“My paintings are about Colorado,” says Theresa Joyce, Denver-area artist. “Nearly every one of them is a painting of where I’ve been, where I hang out, or where I ski.
The first thing Joyce does before starting a painting is to ask herself why she wants to paint that particular scene.
“I try to remember the excitement,” she says. The snowy sights and sounds, the fragrant pines or the icy chill of a winter’s day – these are the aspects she will embed into the finished painting. Some of Joyce’s winter landscapes are designed with about a five-to-one ratio, to capture a broad horizon line and the crisp snap of a winter’s day.
Joyce might tell you she doesn’t know anything about art. Yet over the years, she’s turned that not knowing into a great deal of know-how.
“I grew up in St. Petersburg, Florida,” Joyce said. “When I was 16, someone painted my dirt bike for me – it cost a lot of money to have it done, and I thought, ‘What can I pay him with?’ He had a bassett hound puppy – the painting of his basset hound puppy was truly my very first painting – and I gave it to him for payment. He was so happy, and I was so excited. I didn’t know anything about paints, but I think [I used] oils.”
In high school, she was part of a school-sponsored art tour to Europe.
“We went to eight countries – saw the Louvre. I went to the Rijksmuseum in Amsterdam and was totally stunned as I looked at this one painting as wide as this [living] room and much taller than the ceiling. It was called ‘The Night Watch’ [it’s roughly 12 by 14 feet], by Rembrandt. I didn’t know I loved art until that trip. To that point, I had scribbled, painted a dog, but I really didn’t know anything… it was just a hobby.”

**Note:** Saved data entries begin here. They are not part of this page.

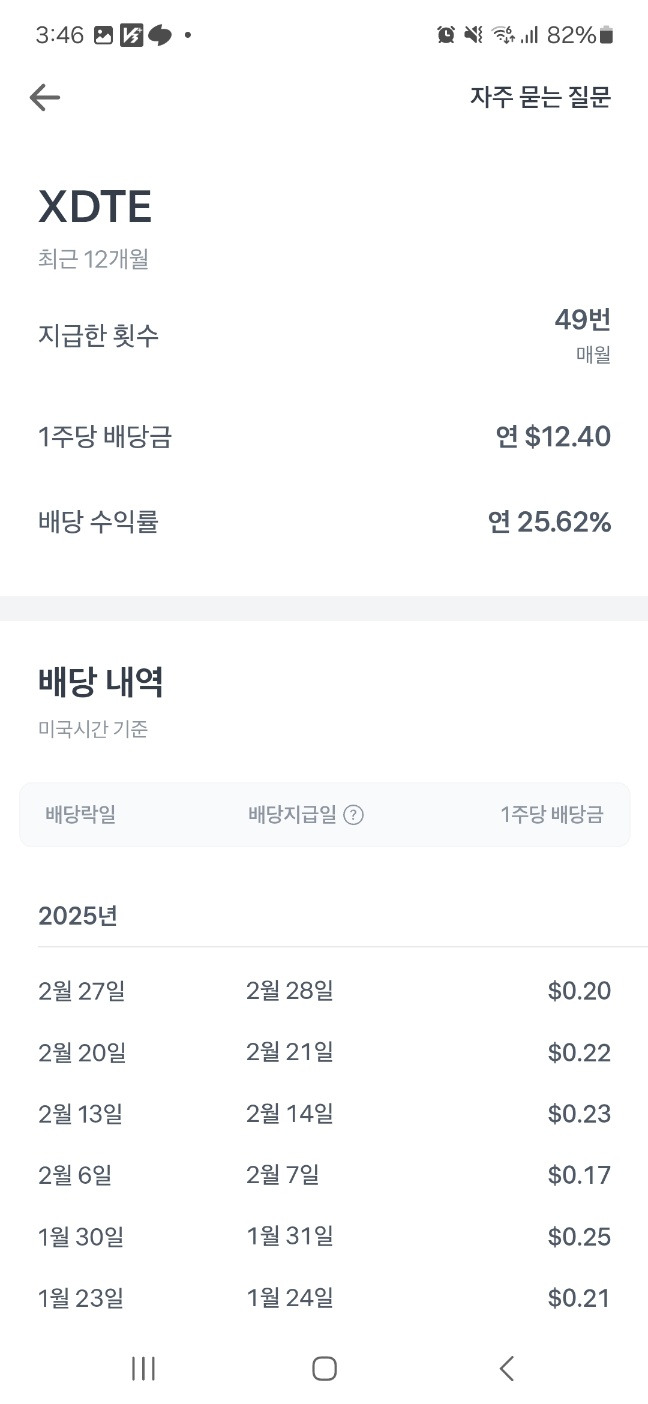
Task: Tap the question mark beside 배당지급일
Action: pos(353,815)
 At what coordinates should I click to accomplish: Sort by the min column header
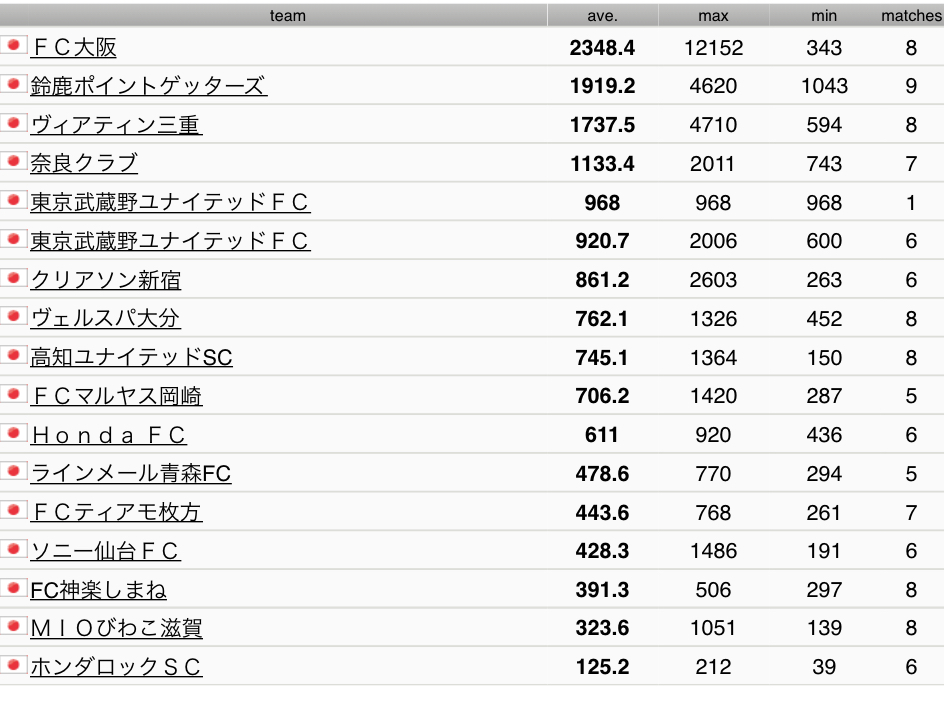pos(824,16)
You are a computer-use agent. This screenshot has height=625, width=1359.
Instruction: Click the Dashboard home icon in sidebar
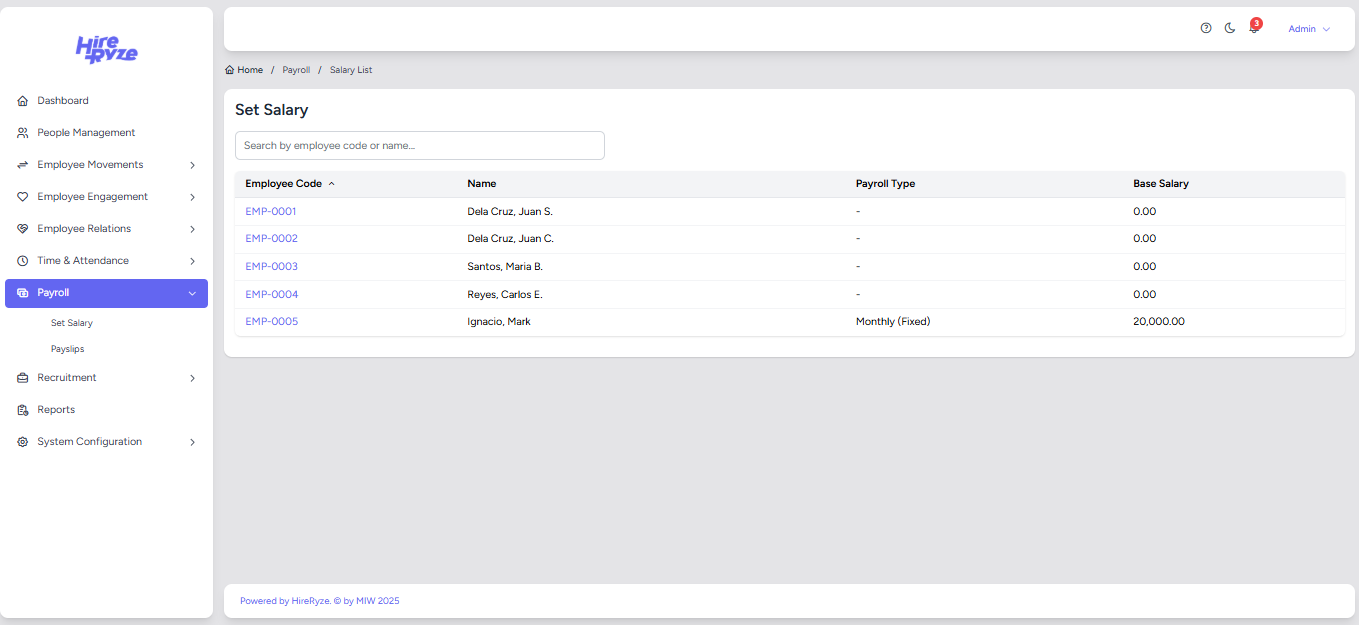click(23, 101)
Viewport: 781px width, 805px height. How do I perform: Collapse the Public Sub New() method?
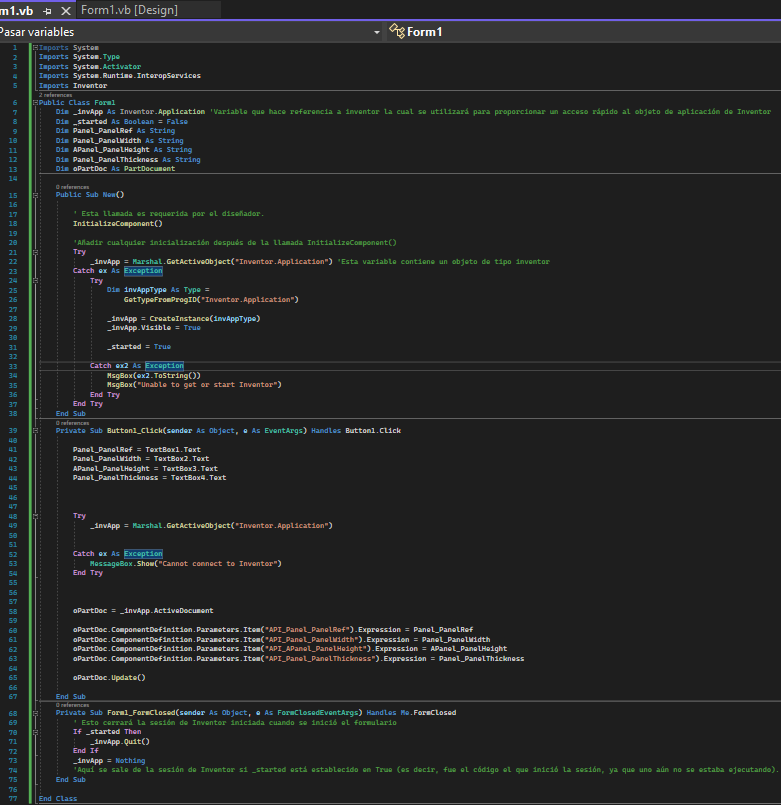[36, 194]
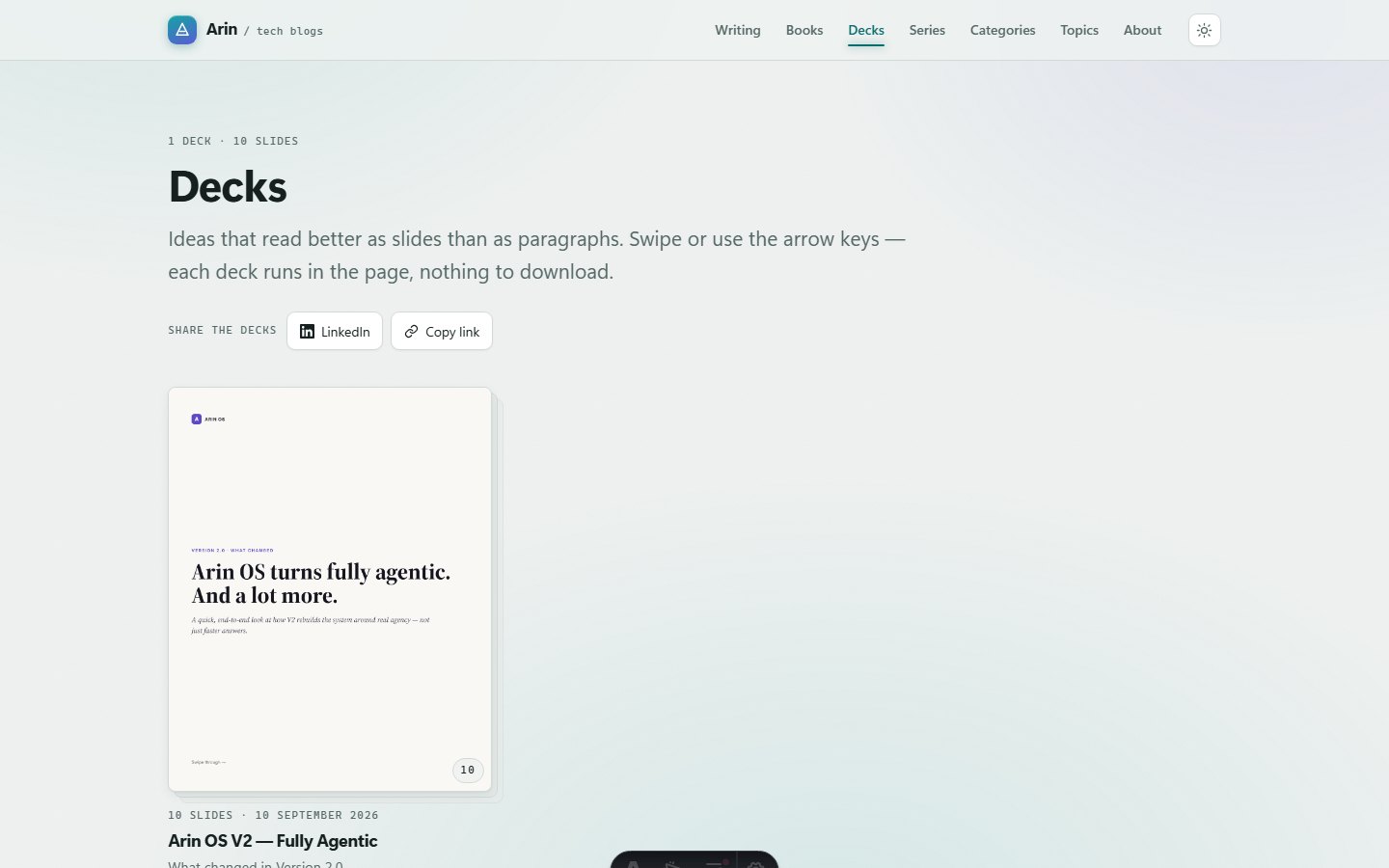Browse the Categories page
This screenshot has width=1389, height=868.
coord(1003,30)
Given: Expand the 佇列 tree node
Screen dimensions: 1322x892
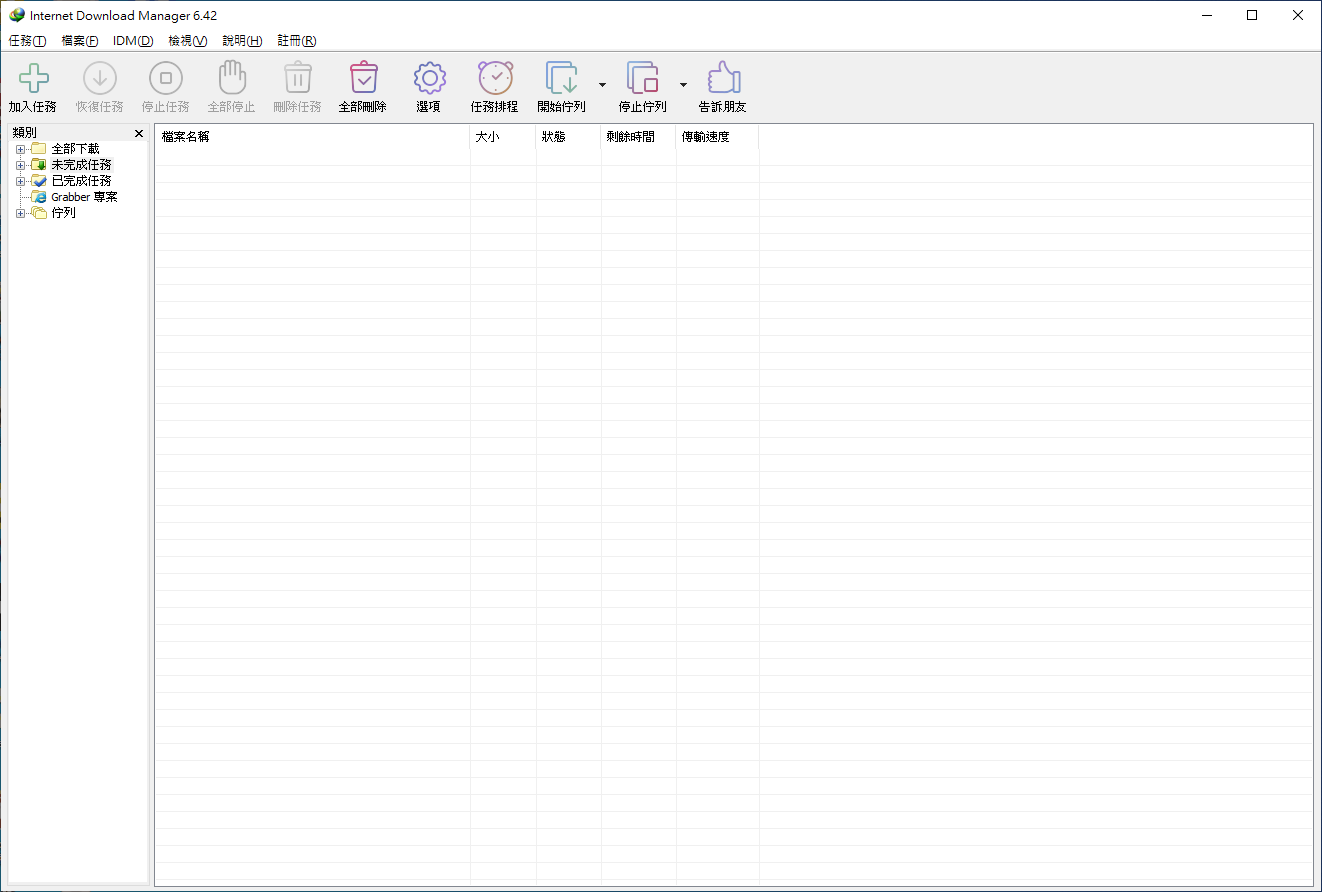Looking at the screenshot, I should 20,213.
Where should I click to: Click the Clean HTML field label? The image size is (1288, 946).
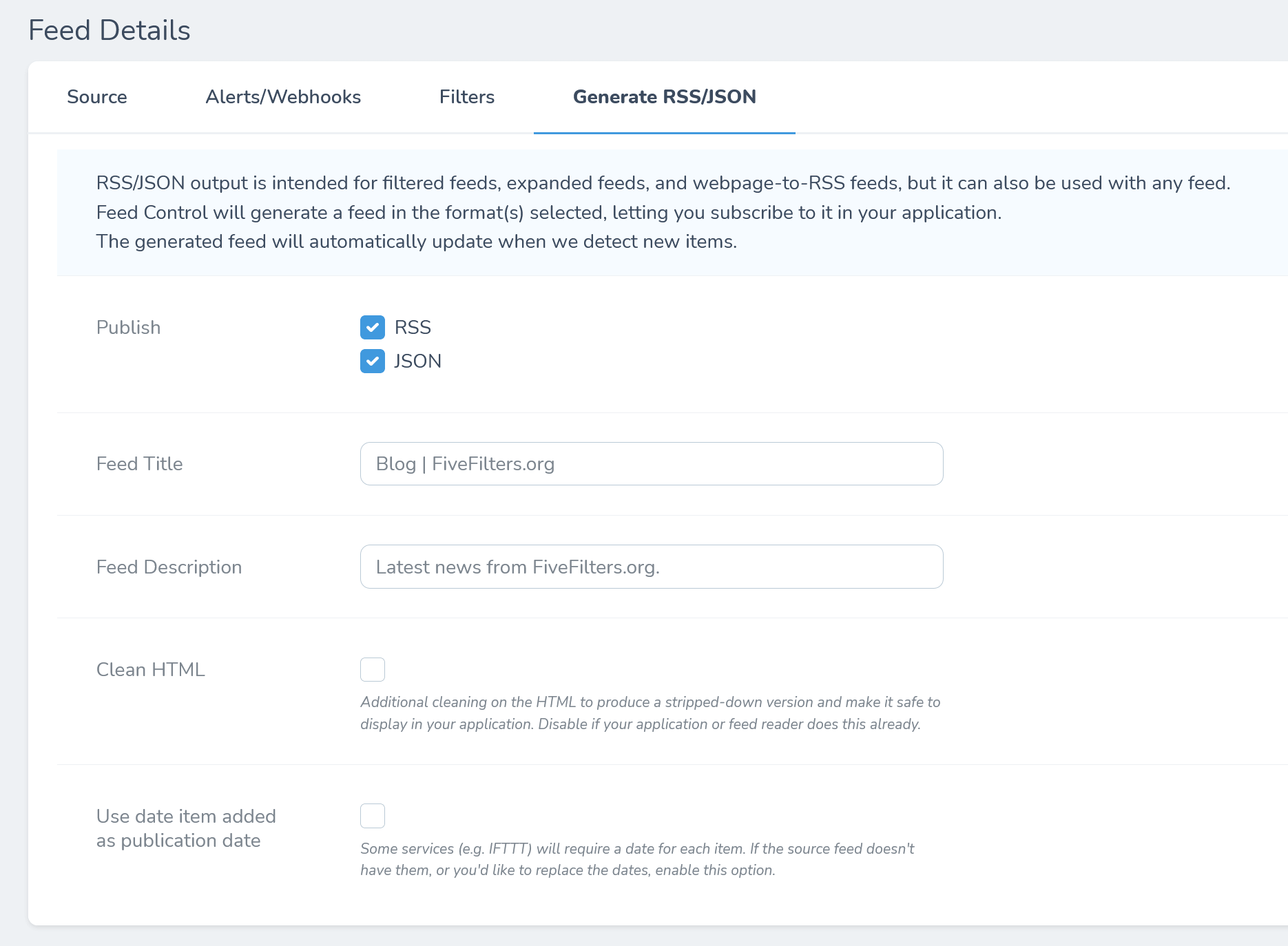(151, 670)
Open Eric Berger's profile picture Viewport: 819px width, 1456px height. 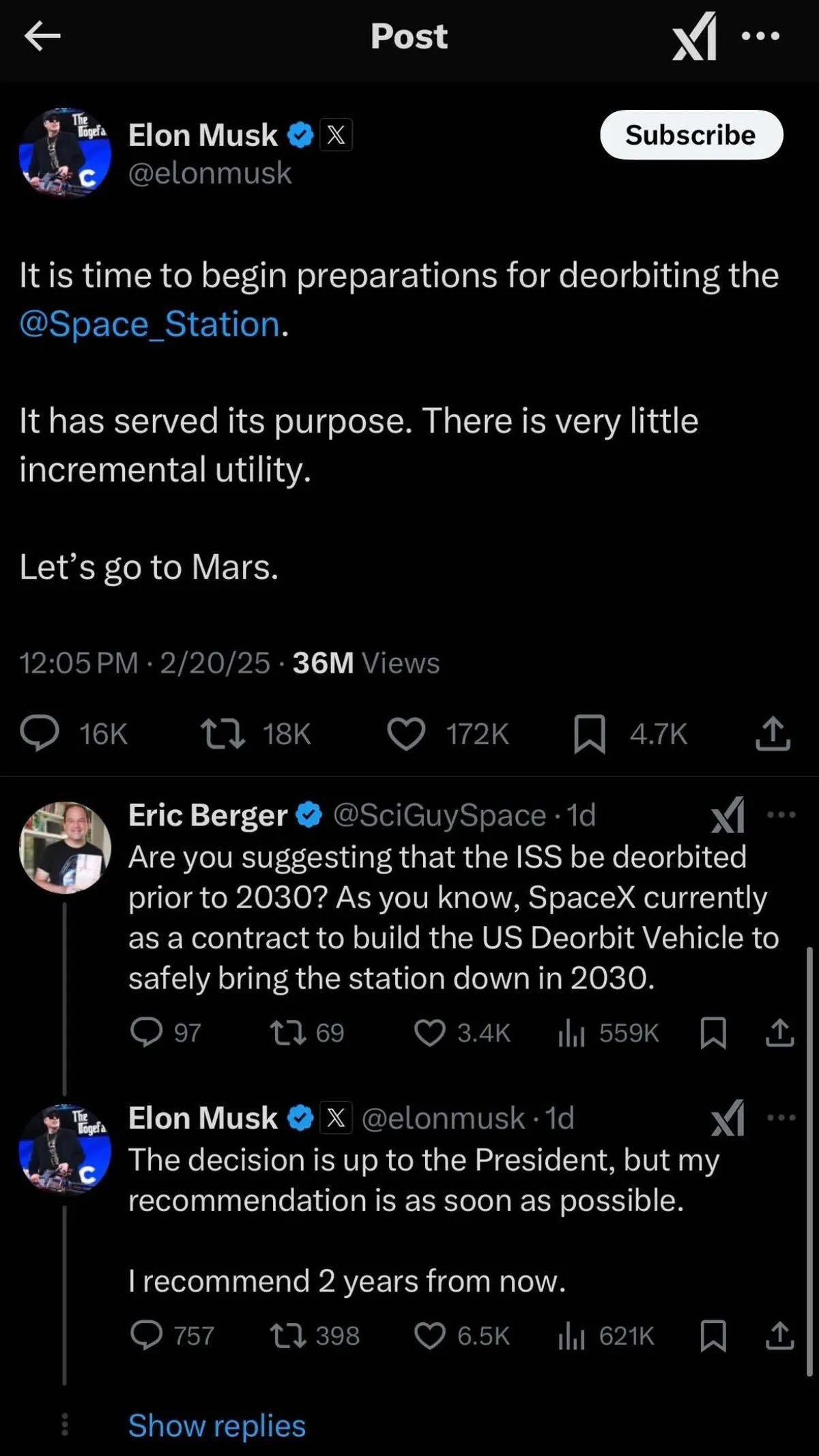tap(65, 847)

That trip proved to be a turning point for her.
“Thank goodness I went on that trip. It changed my life. It’s how I wound up in Colorado. On that same trip, we went to the mountains in Switzerland, and I thought, ‘Boy, when I grow up, I’m moving from Florida! I wondered, where are mountains like that in America? And my dad said, ‘I think they’re in Montana and Wyoming.’ I said, ‘But where is that Aspen place?’
“So, I grew up, went to school, got a job.”
She landed a job as a respiratory therapist at Tampa General Hospital.
“During my time in Tampa, I painted for baby gifts – a little lamb jumping in the grass, and like that, nothing serious. After four years at the hospital, I said, ‘Okay. Time to move.’ I went to bookstores, read newspapers looking for jobs.”
This was in 1981, before the Internet. With a specialty in NICU (Neo-natal Intensive Care Unit], working with premature babies, she finally called Children’s Hospital in Denver.
“They said, ‘If you’re for real then you’ve got the job.’ So, I moved.”
She met her husband, Paul, at Children’s Hospital. They bought a log cabin-style home in Gilpin County’s Golden Gate Canyon State Park. By then, she was painting with acrylics.
“We had all these bare walls, and I painted pictures for all of them.” She entered a painting in the Gilpin County Art Fair and received an Honorable Mention. “It was encouraging, and I was so excited.”
Grand Lake Art Gallery sold her paintings for several years.
“I’d take in five paintings, and they’d select three. They would sell and I’d get a check in the mail. It was great!”
Joyce was an accomplished painter when she began taking classes with Denver artist Evelyn Martinez, who became a mentor and turned Joyce from working with acrylics to oils.
“Evelyn taught me the secret of creating reflections in my landscape paintings.”
An active member of the Wheat Ridge Art League since 2016, Joyce just completed her fifth year of chairing the annual art show of the Wheat Ridge Carnation Festival. Several of her paintings sold over the Aug. 11-13 weekend.
“Painting, for me, is like going on vacation. I hope people will see what I’ve produced and think they would like to go there, too.”